STUDY MATERIAL:
================================
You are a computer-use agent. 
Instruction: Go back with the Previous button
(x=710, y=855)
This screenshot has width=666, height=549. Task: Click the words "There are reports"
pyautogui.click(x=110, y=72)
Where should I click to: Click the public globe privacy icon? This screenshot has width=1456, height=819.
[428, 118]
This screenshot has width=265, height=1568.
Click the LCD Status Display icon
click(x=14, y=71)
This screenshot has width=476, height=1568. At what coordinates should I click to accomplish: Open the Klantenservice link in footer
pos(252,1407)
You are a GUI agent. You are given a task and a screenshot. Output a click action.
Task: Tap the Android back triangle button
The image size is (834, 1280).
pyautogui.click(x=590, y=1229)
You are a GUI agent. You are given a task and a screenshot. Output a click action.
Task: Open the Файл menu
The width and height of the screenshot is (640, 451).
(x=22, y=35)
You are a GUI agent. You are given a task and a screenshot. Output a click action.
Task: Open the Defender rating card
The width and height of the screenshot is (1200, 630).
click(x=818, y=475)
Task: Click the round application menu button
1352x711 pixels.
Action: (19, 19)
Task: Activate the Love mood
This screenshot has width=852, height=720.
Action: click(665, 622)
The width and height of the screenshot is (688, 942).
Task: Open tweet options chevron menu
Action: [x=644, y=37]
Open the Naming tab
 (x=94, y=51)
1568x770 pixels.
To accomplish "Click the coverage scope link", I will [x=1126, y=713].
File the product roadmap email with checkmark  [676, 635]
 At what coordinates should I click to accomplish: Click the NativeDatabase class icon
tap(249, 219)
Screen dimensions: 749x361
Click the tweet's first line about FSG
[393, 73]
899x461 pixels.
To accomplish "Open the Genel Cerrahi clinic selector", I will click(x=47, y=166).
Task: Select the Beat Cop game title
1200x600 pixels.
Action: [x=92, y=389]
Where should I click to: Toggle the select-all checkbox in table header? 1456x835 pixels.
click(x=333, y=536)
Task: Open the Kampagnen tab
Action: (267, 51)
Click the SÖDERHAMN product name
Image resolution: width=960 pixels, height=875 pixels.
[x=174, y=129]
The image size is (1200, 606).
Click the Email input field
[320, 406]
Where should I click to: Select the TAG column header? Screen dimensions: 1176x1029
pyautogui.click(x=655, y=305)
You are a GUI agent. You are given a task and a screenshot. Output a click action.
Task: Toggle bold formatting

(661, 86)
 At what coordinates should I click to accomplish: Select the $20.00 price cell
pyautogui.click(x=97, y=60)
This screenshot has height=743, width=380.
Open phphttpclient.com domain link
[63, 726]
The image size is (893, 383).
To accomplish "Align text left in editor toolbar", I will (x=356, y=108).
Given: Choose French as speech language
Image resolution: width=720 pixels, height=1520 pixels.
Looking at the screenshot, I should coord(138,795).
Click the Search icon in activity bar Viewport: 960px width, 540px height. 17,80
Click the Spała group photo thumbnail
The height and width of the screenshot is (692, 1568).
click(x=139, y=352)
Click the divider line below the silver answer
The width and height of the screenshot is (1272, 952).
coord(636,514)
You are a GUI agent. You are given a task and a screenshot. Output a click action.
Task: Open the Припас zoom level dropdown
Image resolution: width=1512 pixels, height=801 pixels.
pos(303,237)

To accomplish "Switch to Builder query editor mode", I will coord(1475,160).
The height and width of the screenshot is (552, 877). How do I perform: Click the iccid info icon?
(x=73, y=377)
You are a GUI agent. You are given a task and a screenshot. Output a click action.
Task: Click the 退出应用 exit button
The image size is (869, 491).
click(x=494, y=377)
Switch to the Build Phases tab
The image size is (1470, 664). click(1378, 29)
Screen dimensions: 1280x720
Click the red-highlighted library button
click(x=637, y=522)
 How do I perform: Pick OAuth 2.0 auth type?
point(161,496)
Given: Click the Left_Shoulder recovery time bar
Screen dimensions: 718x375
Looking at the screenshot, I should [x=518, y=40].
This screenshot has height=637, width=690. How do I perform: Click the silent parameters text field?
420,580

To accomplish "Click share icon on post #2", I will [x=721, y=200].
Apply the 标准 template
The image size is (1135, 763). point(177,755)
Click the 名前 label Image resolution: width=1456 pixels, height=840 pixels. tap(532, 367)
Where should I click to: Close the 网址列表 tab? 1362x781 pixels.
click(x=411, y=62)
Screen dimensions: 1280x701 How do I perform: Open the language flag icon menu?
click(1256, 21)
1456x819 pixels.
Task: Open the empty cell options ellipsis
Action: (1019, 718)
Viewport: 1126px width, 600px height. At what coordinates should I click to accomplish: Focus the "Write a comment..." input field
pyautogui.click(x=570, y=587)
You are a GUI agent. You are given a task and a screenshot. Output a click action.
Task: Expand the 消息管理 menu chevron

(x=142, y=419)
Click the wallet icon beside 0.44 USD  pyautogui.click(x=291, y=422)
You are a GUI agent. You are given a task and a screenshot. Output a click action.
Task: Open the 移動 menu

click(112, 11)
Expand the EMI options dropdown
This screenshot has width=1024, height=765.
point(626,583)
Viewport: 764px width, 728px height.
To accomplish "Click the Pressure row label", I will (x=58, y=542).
================================
Return the full listing, character for character.

You are a computer-use agent. 
Instruction: Go back with the Previous button
(x=710, y=855)
This screenshot has width=666, height=549. Task: Click the words "There are reports"
pyautogui.click(x=110, y=72)
Where should I click to: Click the public globe privacy icon? This screenshot has width=1456, height=819.
[428, 118]
This screenshot has width=265, height=1568.
Click the LCD Status Display icon
click(x=14, y=71)
This screenshot has width=476, height=1568. At what coordinates should I click to accomplish: Open the Klantenservice link in footer
pos(252,1407)
You are a GUI agent. You are given a task and a screenshot. Output a click action.
Task: Tap the Android back triangle button
The image size is (834, 1280).
pyautogui.click(x=590, y=1229)
You are a GUI agent. You are given a task and a screenshot. Output a click action.
Task: Open the Файл menu
The width and height of the screenshot is (640, 451).
(x=22, y=35)
You are a GUI agent. You are given a task and a screenshot. Output a click action.
Task: Open the Defender rating card
The width and height of the screenshot is (1200, 630).
click(x=818, y=475)
Task: Click the round application menu button
1352x711 pixels.
Action: (19, 19)
Task: Activate the Love mood
This screenshot has width=852, height=720.
Action: click(665, 622)
The width and height of the screenshot is (688, 942).
Task: Open tweet options chevron menu
Action: [x=644, y=37]
Open the Naming tab
 (x=94, y=51)
1568x770 pixels.
To accomplish "Click the coverage scope link", I will [x=1126, y=713].
File the product roadmap email with checkmark  [676, 635]
 At what coordinates should I click to accomplish: Click the NativeDatabase class icon
tap(249, 219)
Screen dimensions: 749x361
Click the tweet's first line about FSG
[393, 73]
899x461 pixels.
To accomplish "Open the Genel Cerrahi clinic selector", I will click(x=47, y=166).
Task: Select the Beat Cop game title
1200x600 pixels.
Action: [x=92, y=389]
Where should I click to: Toggle the select-all checkbox in table header? 1456x835 pixels.
click(x=333, y=536)
Task: Open the Kampagnen tab
Action: (267, 51)
Click the SÖDERHAMN product name
Image resolution: width=960 pixels, height=875 pixels.
[x=174, y=129]
The image size is (1200, 606).
Click the Email input field
[320, 406]
Where should I click to: Select the TAG column header? Screen dimensions: 1176x1029
pyautogui.click(x=655, y=305)
You are a GUI agent. You are given a task and a screenshot. Output a click action.
Task: Toggle bold formatting

(661, 86)
 At what coordinates should I click to accomplish: Select the $20.00 price cell
pyautogui.click(x=97, y=60)
This screenshot has height=743, width=380.
Open phphttpclient.com domain link
[63, 726]
The image size is (893, 383).
To accomplish "Align text left in editor toolbar", I will (x=356, y=108).
Given: Choose French as speech language
Image resolution: width=720 pixels, height=1520 pixels.
Looking at the screenshot, I should coord(138,795).
Click the Search icon in activity bar Viewport: 960px width, 540px height. 17,80
Click the Spała group photo thumbnail
The height and width of the screenshot is (692, 1568).
click(x=139, y=352)
Click the divider line below the silver answer
The width and height of the screenshot is (1272, 952).
coord(636,514)
You are a GUI agent. You are given a task and a screenshot. Output a click action.
Task: Open the Припас zoom level dropdown
Image resolution: width=1512 pixels, height=801 pixels.
pos(303,237)

To accomplish "Switch to Builder query editor mode", I will coord(1475,160).
The height and width of the screenshot is (552, 877). How do I perform: Click the iccid info icon?
(x=73, y=377)
You are a GUI agent. You are given a task and a screenshot. Output a click action.
Task: Click the 退出应用 exit button
The image size is (869, 491).
click(x=494, y=377)
Switch to the Build Phases tab
The image size is (1470, 664). click(1378, 29)
Screen dimensions: 1280x720
Click the red-highlighted library button
click(x=637, y=522)
 How do I perform: Pick OAuth 2.0 auth type?
point(161,496)
Given: Click the Left_Shoulder recovery time bar
Screen dimensions: 718x375
Looking at the screenshot, I should [x=518, y=40].
This screenshot has height=637, width=690. How do I perform: Click the silent parameters text field?
420,580

To accomplish "Click share icon on post #2", I will [x=721, y=200].
Apply the 标准 template
The image size is (1135, 763). point(177,755)
Click the 名前 label Image resolution: width=1456 pixels, height=840 pixels. tap(532, 367)
Where should I click to: Close the 网址列表 tab? 1362x781 pixels.
click(x=411, y=62)
Screen dimensions: 1280x701 How do I perform: Open the language flag icon menu?
click(1256, 21)
1456x819 pixels.
Task: Open the empty cell options ellipsis
Action: (1019, 718)
Viewport: 1126px width, 600px height. At what coordinates should I click to accomplish: Focus the "Write a comment..." input field
pyautogui.click(x=570, y=587)
You are a GUI agent. You are given a task and a screenshot. Output a click action.
Task: Expand the 消息管理 menu chevron

(x=142, y=419)
Click the wallet icon beside 0.44 USD  pyautogui.click(x=291, y=422)
You are a GUI agent. You are given a task and a screenshot. Output a click action.
Task: Open the 移動 menu

click(112, 11)
Expand the EMI options dropdown
This screenshot has width=1024, height=765.
point(626,583)
Viewport: 764px width, 728px height.
To accomplish "Click the Pressure row label", I will (x=58, y=542).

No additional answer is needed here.